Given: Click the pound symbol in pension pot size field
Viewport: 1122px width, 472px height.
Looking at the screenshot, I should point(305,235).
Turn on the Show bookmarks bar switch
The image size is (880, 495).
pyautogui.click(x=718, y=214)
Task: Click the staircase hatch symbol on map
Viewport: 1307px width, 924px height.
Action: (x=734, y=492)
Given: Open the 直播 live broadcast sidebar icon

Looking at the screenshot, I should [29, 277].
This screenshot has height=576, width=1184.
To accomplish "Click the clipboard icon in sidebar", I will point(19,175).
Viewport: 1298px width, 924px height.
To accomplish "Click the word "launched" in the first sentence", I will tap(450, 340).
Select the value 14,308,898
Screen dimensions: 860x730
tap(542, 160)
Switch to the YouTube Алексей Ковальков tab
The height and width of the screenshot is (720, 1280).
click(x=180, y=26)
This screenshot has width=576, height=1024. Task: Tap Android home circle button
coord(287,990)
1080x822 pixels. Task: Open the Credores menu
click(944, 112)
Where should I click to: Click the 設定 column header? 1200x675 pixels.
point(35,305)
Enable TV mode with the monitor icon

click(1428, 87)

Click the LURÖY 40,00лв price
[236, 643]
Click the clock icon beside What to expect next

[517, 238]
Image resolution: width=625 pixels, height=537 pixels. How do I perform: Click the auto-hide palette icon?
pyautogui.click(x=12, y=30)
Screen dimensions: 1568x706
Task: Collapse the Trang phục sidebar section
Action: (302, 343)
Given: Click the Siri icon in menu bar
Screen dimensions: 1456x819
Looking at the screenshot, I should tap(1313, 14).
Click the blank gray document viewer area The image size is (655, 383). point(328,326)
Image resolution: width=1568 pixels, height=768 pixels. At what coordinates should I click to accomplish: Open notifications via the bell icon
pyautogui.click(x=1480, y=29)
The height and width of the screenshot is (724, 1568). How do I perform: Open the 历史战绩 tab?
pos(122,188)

EXERCISE INSTRUCTIONS>
Edit all of the material above so that every "Viewport" becomes "Window size", leaving everything else unchanged.

OUTPUT OF THE EXERCISE>
Given: Click the pound symbol in pension pot size field
Window size: 1122px width, 472px height.
Looking at the screenshot, I should point(305,235).
Turn on the Show bookmarks bar switch
The image size is (880, 495).
pyautogui.click(x=718, y=214)
Task: Click the staircase hatch symbol on map
Window size: 1307px width, 924px height.
Action: (x=734, y=492)
Given: Open the 直播 live broadcast sidebar icon

Looking at the screenshot, I should [29, 277].
This screenshot has height=576, width=1184.
To accomplish "Click the clipboard icon in sidebar", I will point(19,175).
Window size: 1298px width, 924px height.
To accomplish "Click the word "launched" in the first sentence", I will tap(450, 340).
Select the value 14,308,898
Screen dimensions: 860x730
tap(542, 160)
Switch to the YouTube Алексей Ковальков tab
The height and width of the screenshot is (720, 1280).
click(x=180, y=26)
This screenshot has width=576, height=1024. Task: Tap Android home circle button
coord(287,990)
1080x822 pixels. Task: Open the Credores menu
click(944, 112)
Where should I click to: Click the 設定 column header? 1200x675 pixels.
point(35,305)
Enable TV mode with the monitor icon

click(1428, 87)

Click the LURÖY 40,00лв price
[236, 643]
Click the clock icon beside What to expect next

[517, 238]
Image resolution: width=625 pixels, height=537 pixels. How do I perform: Click the auto-hide palette icon?
pyautogui.click(x=12, y=30)
Screen dimensions: 1568x706
Task: Collapse the Trang phục sidebar section
Action: (302, 343)
Given: Click the Siri icon in menu bar
Screen dimensions: 1456x819
Looking at the screenshot, I should tap(1313, 14).
Click the blank gray document viewer area The image size is (655, 383). point(328,326)
Image resolution: width=1568 pixels, height=768 pixels. At what coordinates should I click to accomplish: Open notifications via the bell icon
pyautogui.click(x=1480, y=29)
The height and width of the screenshot is (724, 1568). How do I perform: Open the 历史战绩 tab?
pos(122,188)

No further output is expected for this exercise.